The Data Protection Act 1998 governs the handling of data held about individuals and the rights of individuals to access that data. The University is obliged to comply with the 8 principles of the Data Protection Act for handling personal data as follows:
- Personal data shall be processed fairly and lawfully.
- Personal data shall be processed for one or more specified and lawful purpose.
- Personal data shall be adequate, relevant and not excessive to the purpose of processing.
- Personal data shall be accurate and up-to-date.
- Personal data shall not be kept longer than is necessary.
- Personal data shall be processed in accordance with the individual's rights under the Act.
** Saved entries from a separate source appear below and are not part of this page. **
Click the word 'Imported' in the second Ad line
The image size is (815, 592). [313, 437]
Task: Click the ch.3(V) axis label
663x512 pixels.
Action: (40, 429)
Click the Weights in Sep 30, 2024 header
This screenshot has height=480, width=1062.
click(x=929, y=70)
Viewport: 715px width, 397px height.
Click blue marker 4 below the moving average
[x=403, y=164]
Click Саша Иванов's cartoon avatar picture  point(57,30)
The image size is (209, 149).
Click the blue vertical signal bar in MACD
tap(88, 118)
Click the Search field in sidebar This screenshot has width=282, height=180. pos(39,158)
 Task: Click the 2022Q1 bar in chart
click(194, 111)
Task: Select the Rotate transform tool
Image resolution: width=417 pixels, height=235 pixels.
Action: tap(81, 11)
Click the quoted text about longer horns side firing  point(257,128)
- Appropriate measures shall be taken against unauthorised or unlawful processing of personal data and against accidental loss, destruction or damage.
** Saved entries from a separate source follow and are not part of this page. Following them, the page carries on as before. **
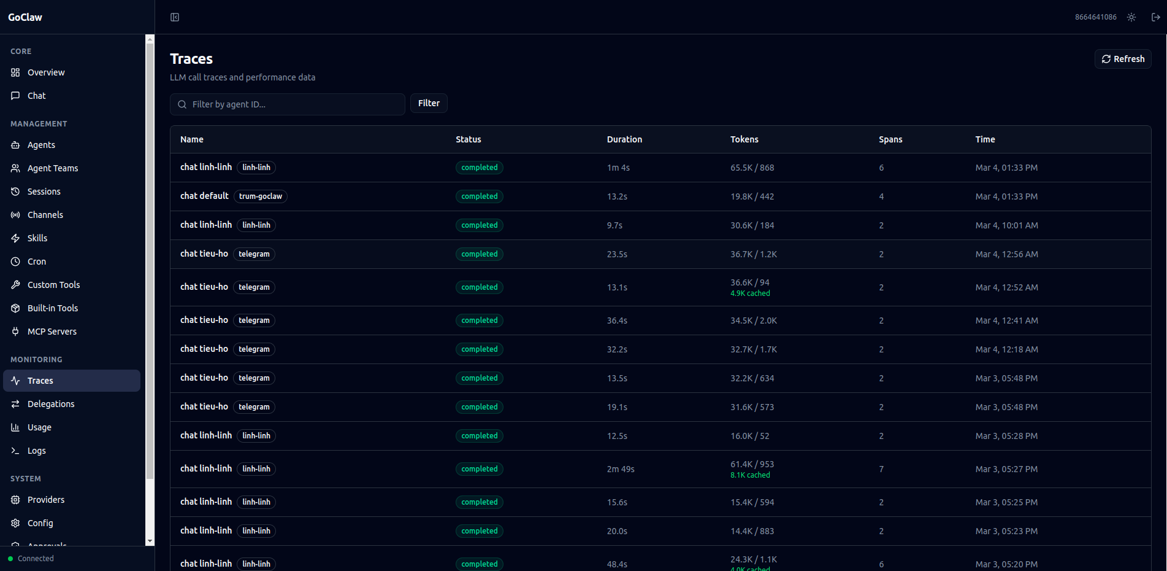This screenshot has height=571, width=1167.
Task: Click the Usage bar chart icon
Action: [x=15, y=427]
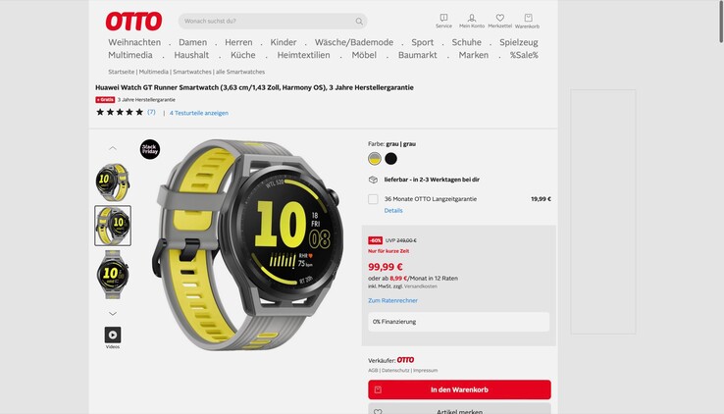724x414 pixels.
Task: Open the 4 Testurteile anzeigen link
Action: [x=198, y=113]
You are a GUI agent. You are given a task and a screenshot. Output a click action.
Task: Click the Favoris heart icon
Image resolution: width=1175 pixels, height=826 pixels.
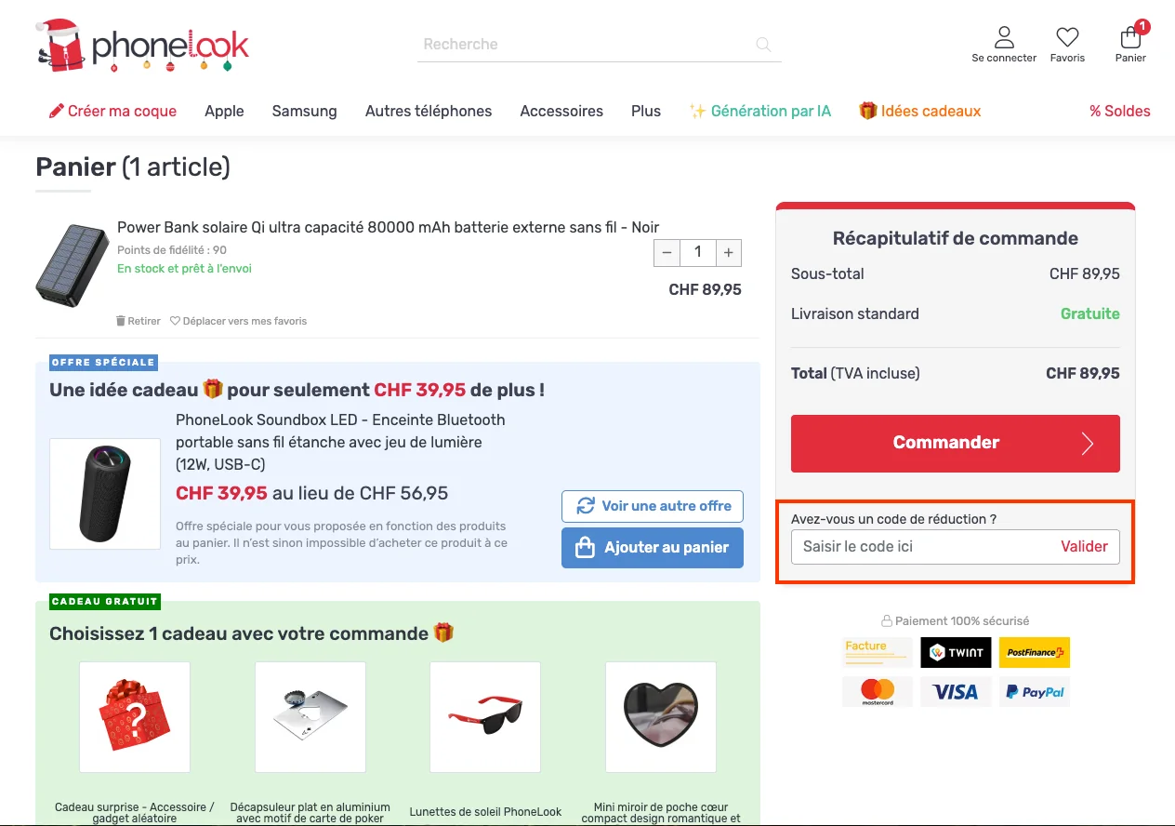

- Personal data shall not be transferred to a country outside the EEA without adequate protection for the rights and freedoms of data subjects.
How does data protection apply to my work?
- Individuals have the right to see any personal information the University holds about them. They do this by making a subject access request and we have 40 calendar days to respond. Avoid complications by following the procedures.
- We must tell people what we are doing with information about them, including whom we are disclosing it to.
- We must use appropriate security measures to protect personal data and do not keep it for longer than necessary. We must not transfer personal information without safeguards; this includes publishing it on the internet.
The University’s Data Protection Policy sets out how the University aims to comply with the Data Protection Act 1998. Details are also available to all staff and students as to how personal information is handled – these can also be found in the Staff Handbook and Student Handbook of Regulations.
Further general guidance is available from the Information Commissioner's Office .
Good records management and information security will help the University comply with the Act. The way our staff go about their daily tasks is vital to this. The University Solictor is the University's Data Protection Officer and is responsible for providing help and guidance on applying the Data Protection Act, as well as for co-ordinating subject access requests from individuals.
Some individual areas of the University have specific and additional Data Protection and/or Confidentiality Policies, for example, Student Services or the Podiatry Clinic, because their work is of a very specialist nature or may involve people who are not staff or students of the University.
Making a request for information
Under the Data Protection Act 1998 individuals have the right to ask whether information is held about them and if so what it is. This is called a "subject access request". Please complete the Subject Access Request Form and return it to the University Solicitor (address on the form) with evidence of your identity and the £10 subject access request fee.
Further information about subject access requests can be obtained from the Information Commissioner's Office.
How does the University handle data? -"fair processing notices"
The University describes in general terms how personal data is handled. These descriptions are called "Privacy Notices".